Below are records; extract exactly the lines from the one with "Task: Expand the" through the final line, including both, but drop the pictures.

(Stored data)
[Start of section]

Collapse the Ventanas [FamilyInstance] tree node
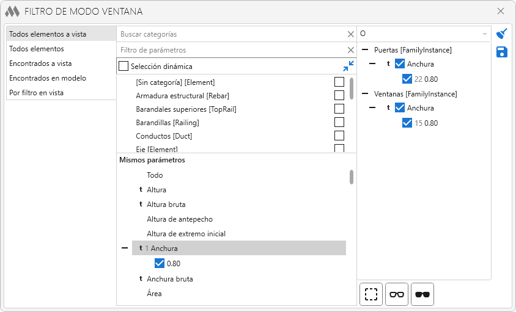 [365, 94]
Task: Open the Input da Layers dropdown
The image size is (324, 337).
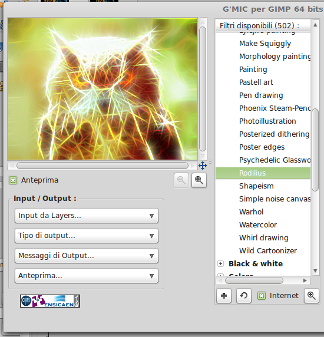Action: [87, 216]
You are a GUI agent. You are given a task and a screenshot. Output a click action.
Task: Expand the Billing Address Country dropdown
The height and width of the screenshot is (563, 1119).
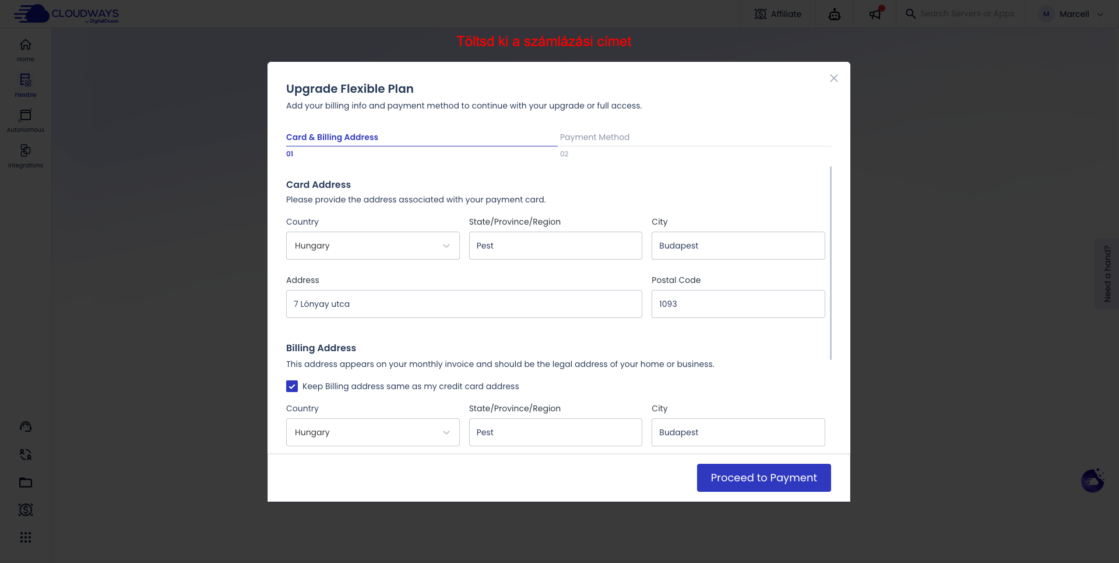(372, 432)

[End of section]

• **EXERCISE ANSWER**
Task: Expand the Billing Address Country dropdown
The height and width of the screenshot is (563, 1119).
(372, 432)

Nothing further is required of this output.